Wie kann der Wohnungsbau wieder wirtschaftlich werden?

Ich beschränke mich mal auf drei wesentliche Punkte: Zum einen braucht es nicht immer mehr, sondern weniger Standards, um die Baukosten deutlich zu reduzieren. Dass die Bundesregierung beschlossen hat, die Energiestandards bei Neubaumaßnahmen nicht weiter zu erhöhen, ist ein erster richtiger Schritt. Es reicht aber nicht aus. Wir brauchen ein Baurecht, das Bauen auch ermöglicht. Dafür müssen wir die 16 Landesbauordnungen harmonisieren. Das Baurecht muss weg von detailverliebten Einzelvorschriften hin zur generischen Vorgabe des zu erreichenden Ziels.

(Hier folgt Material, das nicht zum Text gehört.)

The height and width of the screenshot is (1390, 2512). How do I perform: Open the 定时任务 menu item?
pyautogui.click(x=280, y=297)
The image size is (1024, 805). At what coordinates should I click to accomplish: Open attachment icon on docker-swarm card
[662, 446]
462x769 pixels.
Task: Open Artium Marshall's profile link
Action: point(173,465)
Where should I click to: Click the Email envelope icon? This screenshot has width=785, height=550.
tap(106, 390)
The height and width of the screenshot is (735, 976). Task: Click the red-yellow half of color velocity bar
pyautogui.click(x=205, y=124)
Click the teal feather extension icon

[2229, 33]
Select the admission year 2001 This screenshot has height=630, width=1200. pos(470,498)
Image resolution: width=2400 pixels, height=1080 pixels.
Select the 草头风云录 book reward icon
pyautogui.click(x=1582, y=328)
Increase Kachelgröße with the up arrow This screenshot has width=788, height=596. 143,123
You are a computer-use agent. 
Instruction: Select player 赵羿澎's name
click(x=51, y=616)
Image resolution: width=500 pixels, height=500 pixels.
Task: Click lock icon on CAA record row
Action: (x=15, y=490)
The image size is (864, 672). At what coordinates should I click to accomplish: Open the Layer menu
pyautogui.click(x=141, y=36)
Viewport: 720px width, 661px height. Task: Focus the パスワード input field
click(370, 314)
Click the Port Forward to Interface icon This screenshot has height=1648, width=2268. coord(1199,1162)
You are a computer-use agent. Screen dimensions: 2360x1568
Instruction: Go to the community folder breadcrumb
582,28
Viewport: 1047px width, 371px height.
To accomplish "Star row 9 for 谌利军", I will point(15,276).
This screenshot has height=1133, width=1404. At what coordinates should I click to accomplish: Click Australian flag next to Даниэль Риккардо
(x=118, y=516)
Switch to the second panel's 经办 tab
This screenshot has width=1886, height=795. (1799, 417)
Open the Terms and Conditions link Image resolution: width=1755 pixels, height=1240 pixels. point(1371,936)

Zum zweiten wird eine sinnvolle Flächenplanung benötigt, losgelöst von umständlicher Bürokratie. Für ein Plus an Wohnungen in Deutschland reicht die Blümchenpolitik der innerstädtischen Lückenschließung nicht, ebenso wenig wie die Umwandlung von Gewerbe- in Wohnraum. Für bezahlbare Wohnungen brauchen wir Baufelder an den Stadtgrenzen und größere Flächen, zum Beispiel ehemals industriell genutzte Großflächen. Dann können wir seriell bauen, die Baukosten senken und eine angemessene Verzinsung auf das eingesetzte Kapital für Investoren bieten. Das hat der Bundeskanzler richtig erkannt. Passiert ist in diesem Punkt seitdem aber genau gar nichts. Zum dritten braucht es den unbedingten Willen, den Neubau zu priorisieren.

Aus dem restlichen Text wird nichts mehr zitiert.